To properly protect itself from lawsuits, YouTube will have to ensure that the majority of copyrighted content never makes it onto the service, says Bernoff. That could mean hiring a staff to scan video content in addition to using an automated system. Smaller video-sharing sites such as Revver use this technique. Implementing such a system at YouTube, however, would be significantly more challenging because of the volume of videos. YouTube streams more than 100 million videos a day. Revver has far fewer videos in its database.

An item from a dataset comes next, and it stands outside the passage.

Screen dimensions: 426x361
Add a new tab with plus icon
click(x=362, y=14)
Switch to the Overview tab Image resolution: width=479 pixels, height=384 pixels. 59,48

David Hornik, a partner with August Capital and a former intellectual property attorney, says lawsuits are a matter of when, not if. "There will be lawsuits," Hornik says. "The question is, Will it be big groups of media companies or small groups of media companies?" Hornik, who's on the board of VideoEgg, another video site that's backed by August Capital, says media companies are getting more savvy about doing partnerships rather than filing lawsuits, and he thinks ultimately such issues will be worked out. But for now, "The law is not evolving quickly enough."
And shunning all evil when it comes to copyrights could have a price too. Part of the site's cool factor, after all, is the hope of seeing at least a little copyrighted material. Others visit YouTube because it allows users to upload videos that are enhanced by copyrighted music or clips.

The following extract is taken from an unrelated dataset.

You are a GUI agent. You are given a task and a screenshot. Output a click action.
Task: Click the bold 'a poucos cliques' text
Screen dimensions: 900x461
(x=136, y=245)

If YouTube's content partners are too aggressive in deciding which videos cannot use their content, or YouTube delays uploading videos until content owners can be briefed, it could lose part of its audience. Spark's Dagres says too aggressive policing could kill the video star. "YouTube is where it is because it was a little bit naughty," says Dagres. "Now they are going to have to remove the naughty. And if they become nice, will people still be as attracted to them?"
To be successful, Google will have to not only attract advertisers to YouTube but also help the company strike a delicate balance between reducing its liability and empowering users. That's a difficult task for a big public company that has to be continually focused on its bottom line and not necessarily on remaining hip, says Dagres. Avoiding that responsibility may be one reason Google did not bid more aggressively for MySpace when it was still a private company. It bought the right to sell advertising for $900 million and left the coolness question to MySpace's parent, News Corp. (NWS). Partnership in this case was riskier because Google didn't want Yahoo! (YHOO) or AOL (TWX) to get the property and both were rumored to have been interested.
If anyone can rise to the challenge of making YouTube both nice and likeable, it's Google. Analysts say YouTube could bring Google between $200 million and $300 million in advertising revenue next year alone. "Google is the master of monetizing content that others didn't see how they would monetize," says Ken Marlin, a managing partner at Marlin & Associates, a New York investment bank that specializes in media and technology. "There are all kinds of new products that can come out of this deal…there is a potentially huge market."